WATCH: African Canadian Legal Clinic wants carding eliminated, not regulated
TORONTO – An advocacy group is calling on the Ontario government to abolish police street checks ahead of a final provincial public consultation session on the practice scheduled in Toronto Tuesday evening.
“When it comes to carding and street check, the answer is elimination not regulation,” said African Canadian Legal Clinic lawyer Anthony Morgan during a press conference Tuesday.
“The brunt of the burden has been born by the African Canadian community, primarily young black men. The practice has traumatized the African Canadian community.”
Ontario’s community safety minister Yasir Naqvi will hold the meeting at the Toronto Reference Library and will be joined by local MPP and cabinet minister Glen Murray.
The event is scheduled to take place between 6 to 8 p.m. at the Appel Salon.
The province announced last month that it would be seeking feedback from Ontarians on the controversial practice.
READ MORE: Toronto police board approves older carding policy until provincial regulation
The province says its goal is to establish rules and practices to ensure that police officers across the province conduct street checks in a standardized and unbiased manner.
However, advocacy groups like the African Canadian Legal Clinic believe carding is discriminatory and infringes on basic human rights.

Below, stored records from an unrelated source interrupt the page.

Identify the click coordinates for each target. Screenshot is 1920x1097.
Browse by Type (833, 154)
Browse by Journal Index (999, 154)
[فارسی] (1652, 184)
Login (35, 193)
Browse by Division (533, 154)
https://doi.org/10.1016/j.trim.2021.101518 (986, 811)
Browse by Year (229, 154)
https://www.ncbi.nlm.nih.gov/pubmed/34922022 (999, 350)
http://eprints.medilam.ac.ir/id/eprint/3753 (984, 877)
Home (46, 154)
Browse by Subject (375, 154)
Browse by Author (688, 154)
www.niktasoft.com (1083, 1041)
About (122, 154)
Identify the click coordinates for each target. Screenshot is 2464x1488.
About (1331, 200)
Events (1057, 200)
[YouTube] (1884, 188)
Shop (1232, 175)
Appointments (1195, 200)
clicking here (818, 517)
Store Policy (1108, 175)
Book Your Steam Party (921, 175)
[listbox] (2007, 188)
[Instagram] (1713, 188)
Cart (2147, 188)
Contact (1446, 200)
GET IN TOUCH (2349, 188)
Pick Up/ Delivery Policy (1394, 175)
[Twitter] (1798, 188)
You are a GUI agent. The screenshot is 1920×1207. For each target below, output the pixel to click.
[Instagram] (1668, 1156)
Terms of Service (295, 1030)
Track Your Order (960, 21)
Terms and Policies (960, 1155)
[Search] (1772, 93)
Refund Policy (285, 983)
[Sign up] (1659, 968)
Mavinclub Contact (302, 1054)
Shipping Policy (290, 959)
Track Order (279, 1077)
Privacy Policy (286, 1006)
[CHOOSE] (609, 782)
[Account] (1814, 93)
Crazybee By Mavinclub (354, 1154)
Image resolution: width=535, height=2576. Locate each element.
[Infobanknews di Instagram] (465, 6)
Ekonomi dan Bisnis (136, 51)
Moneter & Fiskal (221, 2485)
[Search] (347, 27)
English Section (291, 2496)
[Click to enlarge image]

“It is racial profiling, it is racist and it is having detrimental and devastating on the African Canadian community,” said Morgan.
So far, the “workshop-style” public consultation sessions have already taken place in several communities across Ontario including Ottawa, Brampton, Thunder Bay and London.
Critics say street checks —; where information is collected from those stopped —; unfairly targets some communities more than others, but police say the checks are a valuable tool.
“The province takes the protection of human rights very seriously and has zero tolerance for any form of marginalization or discrimination that violates rights guaranteed under the Canadian Charter of Rights and Freedoms,” the ministry said in a media release.
READ MORE: Carding enhances public safety when done ‘right,’: Toronto police chief
“Ontario does not support any practice where police are stopping individuals without reason, cause or for clear policing purposes.”
For those who can’t attend the public meetings, comments are being accepted online, by letter or by email.